Industrial Cyber talked to Habibi about the importance of the Florida attack and it’s greater implications for industrial environments and remote access.

“It highlights how more investment is needed in securing critical infrastructure,” Habibi says. “It can often be difficult for budget and resource-constrained organizations, such as local municipalities, to create the sense of urgency needed for more investment. (Perhaps there is a silver lining here that the Oldsmar attack may help to create that greater sense of urgency). At the same time, large global organizations with distributed responsibilities across sites can also struggle with implementing effective OT cybersecurity due to insufficient investment, regional autonomy, and the perceived impact to production operations. This is an area where the government can play a greater role in supporting increased training and software investment support.”
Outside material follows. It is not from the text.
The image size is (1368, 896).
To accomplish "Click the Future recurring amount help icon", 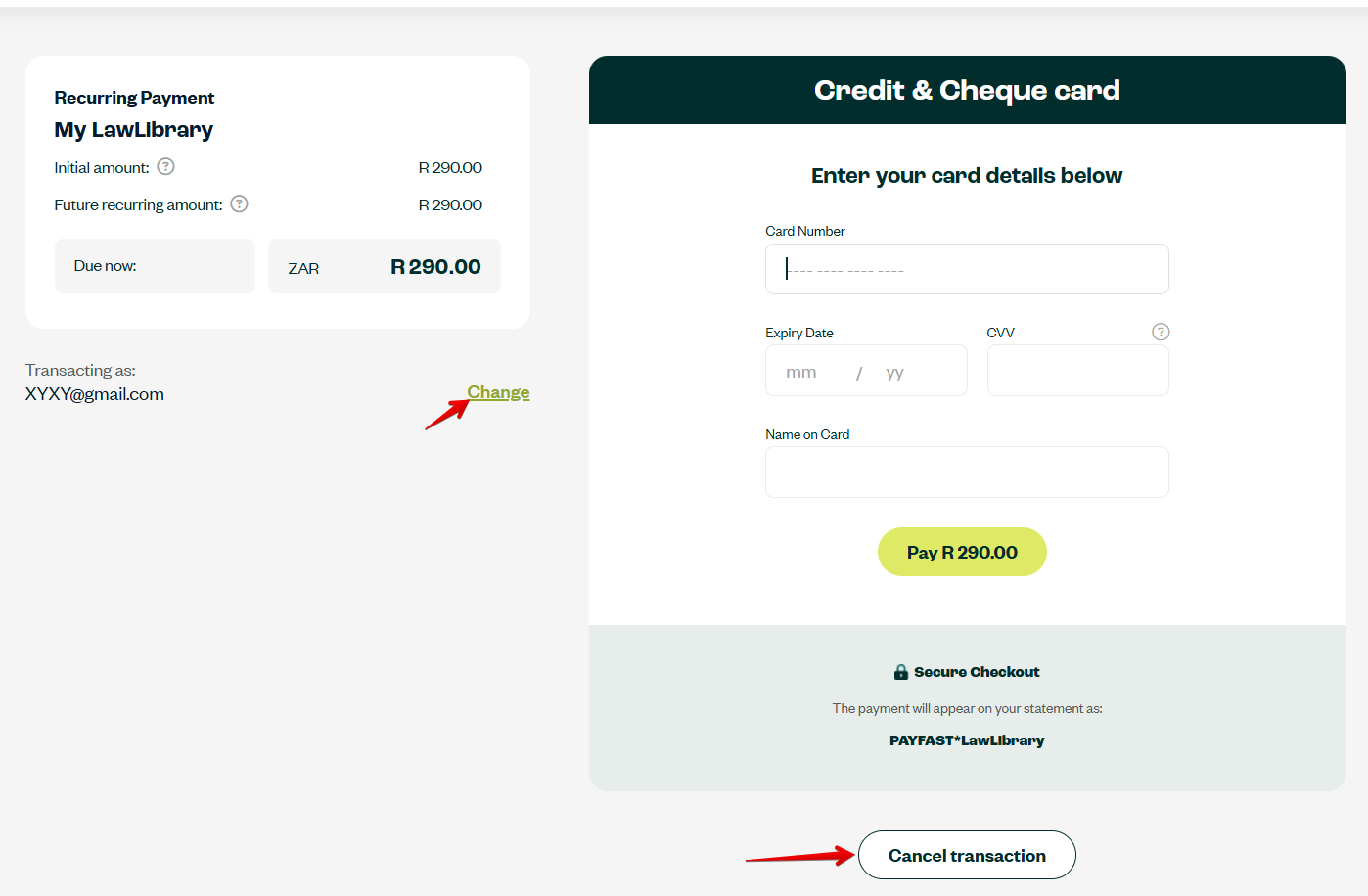I will pyautogui.click(x=240, y=204).
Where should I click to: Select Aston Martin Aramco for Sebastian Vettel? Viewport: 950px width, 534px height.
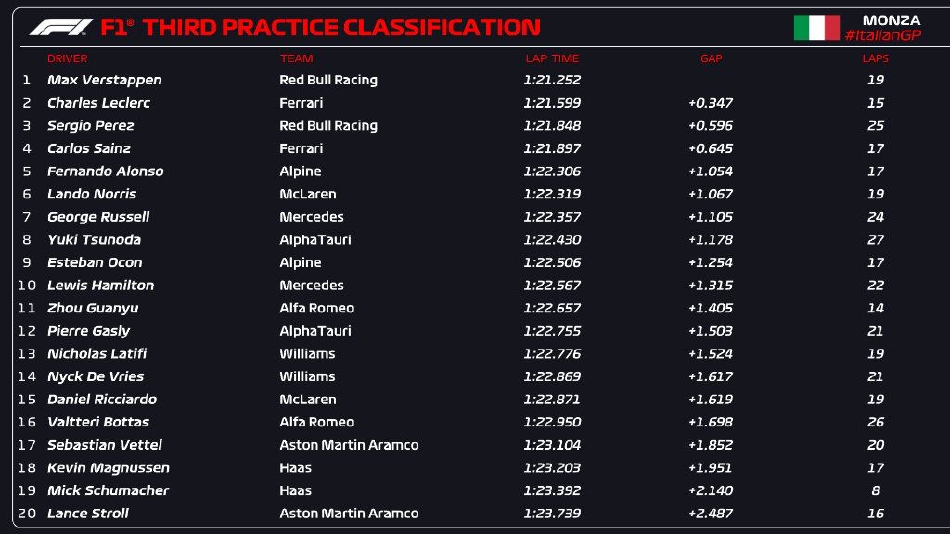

In October PAS released a survey looking at the degree of OT cybersecurity risk for several potential threats. According to the report, respondents said remote work was the fourth highest risk area.

“In the first few months of the pandemic shutdown, the focus was on sustaining business operations in the face of an unprecedented situation,” Habibi says. “Many organizations have not gone back to revisit the remote access they granted in the Spring of 2020 to ensure they are following good practices such as least privilege access, multi-factor authentication, and re-evaluating the risk of direct access to machines that are able to make configuration changes.

“You cannot secure what you do not have visibility to.”

Habibi says an up-to-date asset inventory and risk-based remote access management policies are critical because they reduce risk and enable faster recovery in the event of an unauthorized change. Industrial organizations should be working to build and maintain a detailed and accurate OT asset inventory as the foundation for their cybersecurity risk assessment. A broad asset inventory should include relationships and dependencies among OT systems and a baseline of configuration settings. Habibi says this enables organizations to more effectively assign and limit remote access at both the system and account levels.

Mr. Zion Harel, Co-Founder and Co-CEO of IXDen

Mr. Zion Harel, Co-Founder and Co-CEO of IXDen

“In today’s modern water operations, there are millions of devices such as sensors and controllers installed across the water system, providing essential information and helping make critical decisions.  However, water companies are experiencing the tremendous challenge of keeping these numerous complex and diverse devices secure” comments Mr. Zion Harel, Co-Founder and Co-CEO of IXDen, a Cyber security company based in Tel Aviv.

“The event in Florida water treatment plant attack through the ICS platform and chemical controller and other recent events in water operation, highlight dangers of remote access. We saw recent reports of hackers targeting programmable logic controllers  (PLCs) used to control valves – the results of which could be catastrophic organizationally and economically. It may have even cost human lives.”

“Water companies must continue to retain their qualitative edge in the battle against cybercriminals and attacks. This is the duty of all companies today, especially infrastructure companies. They need to secure their OT operations and monitor the sensor integrity as well as provide sensor threat detection At-The-Source.  Water companies have to implement innovative technologies against cyberattack, tampering, and data manipulation, utilizing behavioral biometrics on endpoint devices and multifactor authentication driven by Artificial Intelligence and Machine Learning. Those companies must ensure the safety of the people and the quality of the water. This is no less a priority, and perhaps poses an even greater challenge” says Mr. Harel.